▶ _SOURCE DATA_
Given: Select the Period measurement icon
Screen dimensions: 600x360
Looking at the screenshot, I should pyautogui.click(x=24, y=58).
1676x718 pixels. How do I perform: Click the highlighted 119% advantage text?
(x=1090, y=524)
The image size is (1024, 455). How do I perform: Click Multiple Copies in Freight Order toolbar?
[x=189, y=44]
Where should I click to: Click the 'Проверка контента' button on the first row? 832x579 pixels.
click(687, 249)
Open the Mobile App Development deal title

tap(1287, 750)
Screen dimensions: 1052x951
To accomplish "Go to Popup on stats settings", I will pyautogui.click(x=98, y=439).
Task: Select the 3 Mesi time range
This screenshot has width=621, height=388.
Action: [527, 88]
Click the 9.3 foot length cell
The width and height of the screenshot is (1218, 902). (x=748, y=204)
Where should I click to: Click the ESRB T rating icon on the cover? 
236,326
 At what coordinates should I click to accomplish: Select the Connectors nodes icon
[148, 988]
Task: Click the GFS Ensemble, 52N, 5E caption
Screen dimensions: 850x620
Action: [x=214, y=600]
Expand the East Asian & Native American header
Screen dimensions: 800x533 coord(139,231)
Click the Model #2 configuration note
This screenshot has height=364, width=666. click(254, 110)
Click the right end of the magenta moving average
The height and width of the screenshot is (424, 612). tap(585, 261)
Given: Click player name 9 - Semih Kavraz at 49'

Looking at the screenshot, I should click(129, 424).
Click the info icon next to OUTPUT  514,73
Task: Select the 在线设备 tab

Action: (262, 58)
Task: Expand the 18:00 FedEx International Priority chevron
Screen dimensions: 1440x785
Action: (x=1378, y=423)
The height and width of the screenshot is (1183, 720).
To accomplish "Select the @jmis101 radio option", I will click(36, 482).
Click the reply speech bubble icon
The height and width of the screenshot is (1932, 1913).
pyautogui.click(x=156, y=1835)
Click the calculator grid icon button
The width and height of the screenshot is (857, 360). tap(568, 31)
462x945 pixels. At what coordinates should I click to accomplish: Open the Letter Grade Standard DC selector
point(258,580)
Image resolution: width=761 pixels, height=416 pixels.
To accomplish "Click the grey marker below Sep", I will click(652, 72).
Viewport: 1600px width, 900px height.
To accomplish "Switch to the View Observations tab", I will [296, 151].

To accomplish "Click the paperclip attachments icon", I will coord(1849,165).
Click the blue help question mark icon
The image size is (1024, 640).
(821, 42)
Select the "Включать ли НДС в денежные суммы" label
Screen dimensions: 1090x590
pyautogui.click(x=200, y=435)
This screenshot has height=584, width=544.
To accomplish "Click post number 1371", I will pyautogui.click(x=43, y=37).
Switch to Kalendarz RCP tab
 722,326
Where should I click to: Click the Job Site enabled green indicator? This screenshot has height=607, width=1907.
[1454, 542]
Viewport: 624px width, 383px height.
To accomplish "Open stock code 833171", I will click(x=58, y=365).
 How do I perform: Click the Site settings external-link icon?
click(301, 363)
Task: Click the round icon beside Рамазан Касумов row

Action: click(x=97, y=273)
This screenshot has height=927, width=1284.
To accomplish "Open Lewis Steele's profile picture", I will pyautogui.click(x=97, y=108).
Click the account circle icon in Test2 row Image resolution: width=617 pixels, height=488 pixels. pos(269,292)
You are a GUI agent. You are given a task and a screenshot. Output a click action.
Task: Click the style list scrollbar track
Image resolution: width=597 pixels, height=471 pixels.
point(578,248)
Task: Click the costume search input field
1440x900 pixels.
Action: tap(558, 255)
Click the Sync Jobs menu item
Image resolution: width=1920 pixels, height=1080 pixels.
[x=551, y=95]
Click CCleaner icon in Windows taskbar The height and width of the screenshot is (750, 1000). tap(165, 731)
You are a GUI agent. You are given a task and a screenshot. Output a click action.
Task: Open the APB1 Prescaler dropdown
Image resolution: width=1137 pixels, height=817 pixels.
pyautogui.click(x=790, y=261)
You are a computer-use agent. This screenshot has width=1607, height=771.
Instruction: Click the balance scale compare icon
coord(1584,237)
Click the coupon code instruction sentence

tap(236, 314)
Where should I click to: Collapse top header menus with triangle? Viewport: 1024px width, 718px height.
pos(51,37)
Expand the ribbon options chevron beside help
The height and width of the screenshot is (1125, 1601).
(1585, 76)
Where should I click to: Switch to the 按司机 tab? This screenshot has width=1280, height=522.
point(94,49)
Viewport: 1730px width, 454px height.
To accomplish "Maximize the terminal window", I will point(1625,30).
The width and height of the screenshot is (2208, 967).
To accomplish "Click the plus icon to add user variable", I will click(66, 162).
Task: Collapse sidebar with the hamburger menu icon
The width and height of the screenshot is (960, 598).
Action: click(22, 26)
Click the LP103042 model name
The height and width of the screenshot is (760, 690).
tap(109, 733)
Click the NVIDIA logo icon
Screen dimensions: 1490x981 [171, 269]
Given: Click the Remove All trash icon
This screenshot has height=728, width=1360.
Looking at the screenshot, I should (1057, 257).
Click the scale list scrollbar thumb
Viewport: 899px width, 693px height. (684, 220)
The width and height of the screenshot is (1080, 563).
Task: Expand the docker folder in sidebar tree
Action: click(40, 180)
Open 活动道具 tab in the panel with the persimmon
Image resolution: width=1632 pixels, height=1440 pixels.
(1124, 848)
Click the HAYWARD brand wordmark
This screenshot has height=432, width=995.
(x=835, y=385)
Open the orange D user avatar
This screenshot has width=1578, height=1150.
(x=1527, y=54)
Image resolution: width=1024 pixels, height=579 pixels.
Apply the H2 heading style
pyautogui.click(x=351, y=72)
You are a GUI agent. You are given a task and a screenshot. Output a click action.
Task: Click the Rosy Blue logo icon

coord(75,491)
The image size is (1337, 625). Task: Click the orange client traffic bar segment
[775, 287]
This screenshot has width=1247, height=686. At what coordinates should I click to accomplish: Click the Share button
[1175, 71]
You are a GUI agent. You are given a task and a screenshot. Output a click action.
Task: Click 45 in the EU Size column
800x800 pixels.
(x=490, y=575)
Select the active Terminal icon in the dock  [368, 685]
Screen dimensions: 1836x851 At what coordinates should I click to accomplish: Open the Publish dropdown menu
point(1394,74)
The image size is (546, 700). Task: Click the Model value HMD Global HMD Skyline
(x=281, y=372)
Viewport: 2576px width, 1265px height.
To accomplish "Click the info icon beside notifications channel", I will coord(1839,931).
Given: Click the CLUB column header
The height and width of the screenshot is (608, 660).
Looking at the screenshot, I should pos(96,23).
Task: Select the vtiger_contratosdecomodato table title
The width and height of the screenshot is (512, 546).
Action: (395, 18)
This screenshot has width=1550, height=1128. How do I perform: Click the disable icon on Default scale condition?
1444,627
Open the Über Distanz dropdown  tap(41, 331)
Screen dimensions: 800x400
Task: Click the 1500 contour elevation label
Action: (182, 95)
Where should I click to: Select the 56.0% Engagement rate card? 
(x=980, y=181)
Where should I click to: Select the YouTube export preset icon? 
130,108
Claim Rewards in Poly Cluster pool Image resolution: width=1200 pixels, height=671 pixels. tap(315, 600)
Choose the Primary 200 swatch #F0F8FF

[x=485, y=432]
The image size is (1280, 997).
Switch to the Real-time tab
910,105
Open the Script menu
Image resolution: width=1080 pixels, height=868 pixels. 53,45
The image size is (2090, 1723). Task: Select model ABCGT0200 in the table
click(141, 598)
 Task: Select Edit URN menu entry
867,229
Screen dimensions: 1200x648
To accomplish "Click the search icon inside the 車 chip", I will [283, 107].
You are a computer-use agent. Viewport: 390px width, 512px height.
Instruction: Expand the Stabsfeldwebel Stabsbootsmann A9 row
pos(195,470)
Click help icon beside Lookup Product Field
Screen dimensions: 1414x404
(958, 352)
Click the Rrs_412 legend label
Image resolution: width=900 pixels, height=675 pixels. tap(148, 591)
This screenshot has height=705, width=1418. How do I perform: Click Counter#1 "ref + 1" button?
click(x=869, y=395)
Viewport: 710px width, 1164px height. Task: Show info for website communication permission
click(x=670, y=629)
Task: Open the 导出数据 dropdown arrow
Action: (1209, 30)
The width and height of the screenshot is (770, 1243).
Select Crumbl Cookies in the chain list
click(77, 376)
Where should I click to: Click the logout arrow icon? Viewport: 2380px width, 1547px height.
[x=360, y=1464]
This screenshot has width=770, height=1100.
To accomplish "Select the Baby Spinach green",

▶ _WHAT TO DO_
Reproduce exactly, and only, the part of the listing above that begins at the line with "The width and height of the screenshot is (960, 598)." and goes on through the line with "Given: Click the Remove All trash icon".

▶ _RESPONSE AREA_
The width and height of the screenshot is (960, 598).
Action: click(22, 26)
Click the LP103042 model name
The height and width of the screenshot is (760, 690).
tap(109, 733)
Click the NVIDIA logo icon
Screen dimensions: 1490x981 [171, 269]
Given: Click the Remove All trash icon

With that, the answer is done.